Oh and before I forget, just to keep things simple the UI also allows you to set a bookmark for a certain point in time so that it is easier to go back to that point using your own naming scheme. Talking about the UI, I think this is the thing that impressed me most, it is a simple concept, but allowing you to drag and drop widgets in to your front page dashboard is something I appreciate a lot. I may want to see different info on the frontpage than someone else, having the ability to change this is very welcome. The other thing about their UI, it doesn’t feel crammed. In most cases with enterprise systems we seem to have the habit of cramming as much as we can on a single page which then usually results in users not knowing where to start. Reduxio took a clean slate approach, what do we need and what don’t we need?
One other thing I liked was a feature they call StorSense. This is basically a SaaS based support infrastructure where analytics and an event database can help you prevent issues from occurring. When there is an error for instance the UI will inform you about the issue and also tells you how to mitigate it. Something which I felt was very useful as you don’t need to search an external KB system to figure out what is going on. Of course they also still offer traditional logging etc for those who prefer that.
That sounds cool right? So what’s the catch you may ask? Well there is one thing I feel is missing right now and that is replication. Or I should rather say the ability to sync data to different locations. Whether that is traditional sync replication or async replication or something in a different shape or form is to be seen. I am hoping they take a different approach again, as that is what Reduxio seems to be good at, coming up with interesting alternative ways for solving the same problem.

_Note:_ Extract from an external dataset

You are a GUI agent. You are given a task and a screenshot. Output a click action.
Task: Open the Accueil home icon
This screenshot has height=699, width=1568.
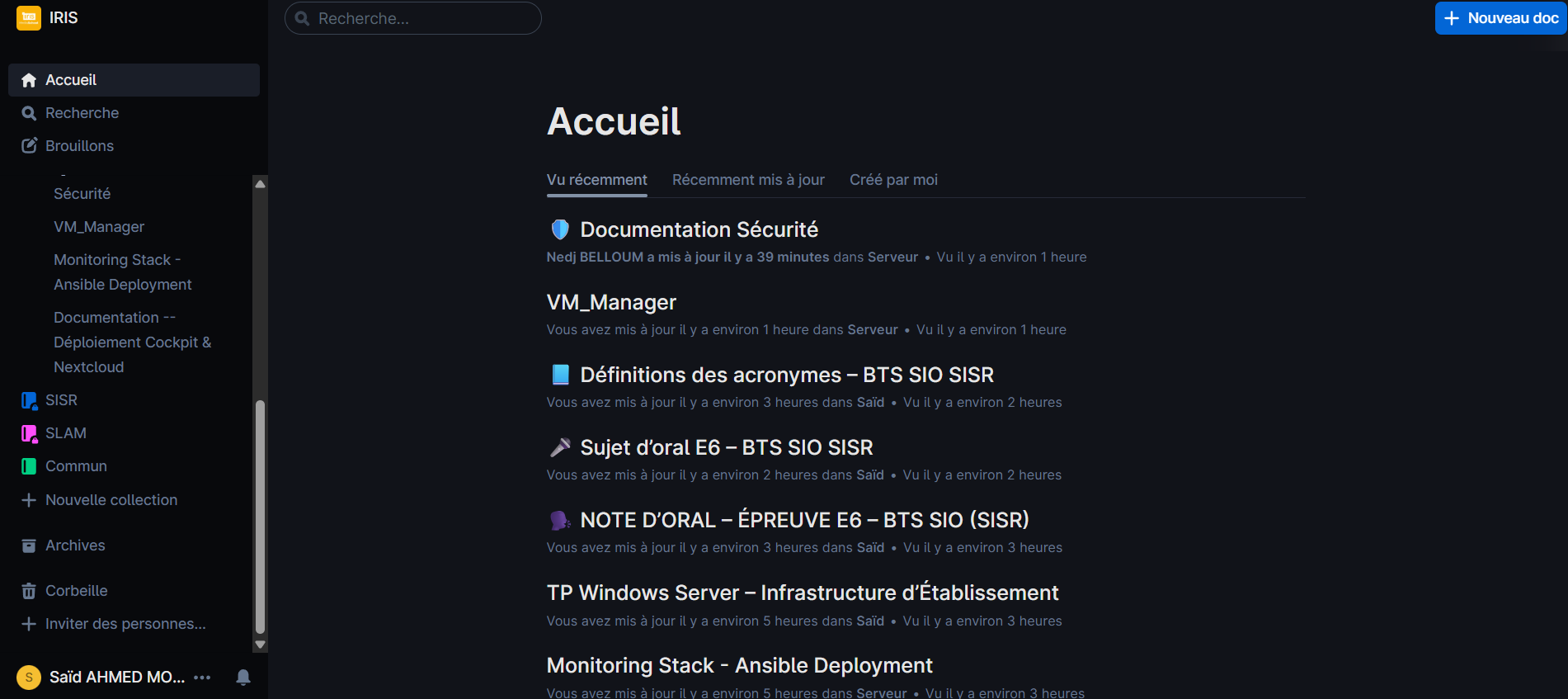29,79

All in all they impressed me with what they have so far, and I didn’t even mention it, but they also have a vSphere plugin which allows for VM Level recovery. Hopefully we can expect support for VVols soon and some form of replication, just imagine how powerful that combination can be. Great work guys, and looking forward to hearing more in the future!
If you want to know more about them I encourage you to fill out their contact form so they can get back to you and give you a demo as I am sure you will appreciate it. (Or simply hit up someone like Fred Nix on twitter) Thanks Fred, Jacob and Nir for taking the time to have a chat!

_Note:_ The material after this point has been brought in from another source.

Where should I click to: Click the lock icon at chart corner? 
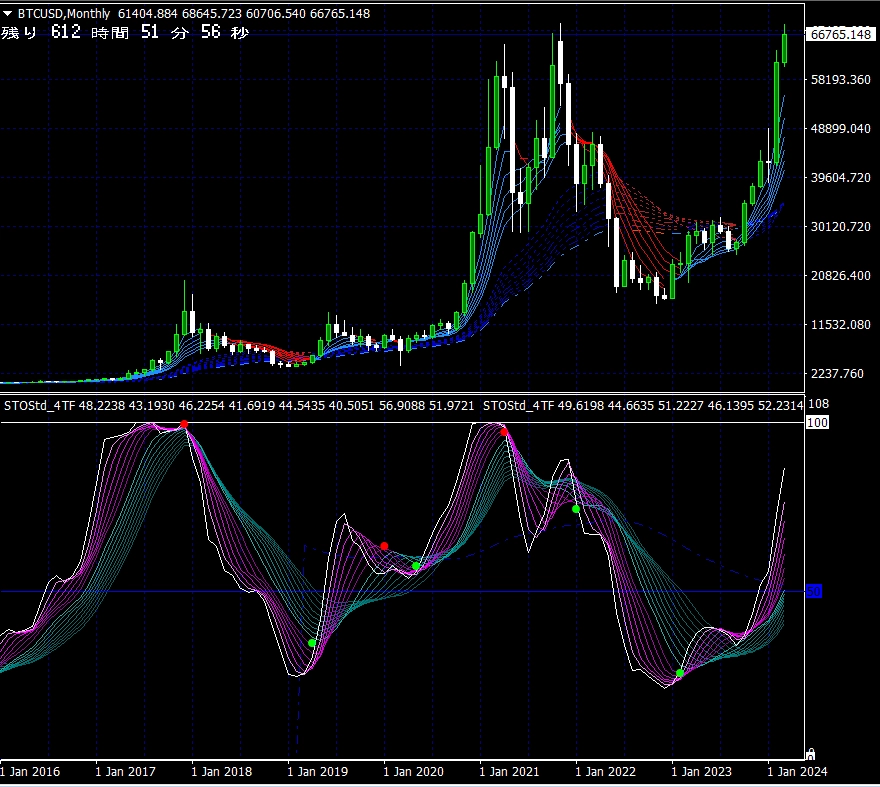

It appears that folks are shying away from being a storage company, Reduxio would rather “positioning themselves as a data management company” than a storage company. And they aren’t the only ones.
Oh another storage venture with a few cool features but no major differentiation. How these companies keep getting funding is probably the real interesting bit.
I would say that the backdating alone sets them apart from many other storage companies.
I really enjoy the ‘Startup Intro’ feature of your blog Duncan, keep up the good work, I’d like to try something like this on my blog.
-Greg
“They asked themselves first what the outcome was a customer expected and then looked at how they could solve the problem, without taking existing implementations like snapshots in to account.” – THIS is what I call innovation 🙂
Great article but I agree with the above comments. I don’t see a anything that sets them apart from the mass amount of vendors in this market. Also; surely any storage vendor appearing on the scene should now be all flash? The other issue I see with this technology is that they are still running an active passive/standby controller? why are you limiting the performance. These days you should be using all the available hardware for performance and resilience (Active/Active) There is a lot of competition out there and you need to stand out from the crowd.
Hi Duncan, great intro!
can you say something about scale-ability? what happens after you run out of storage space? add a disk shelf? scale-out?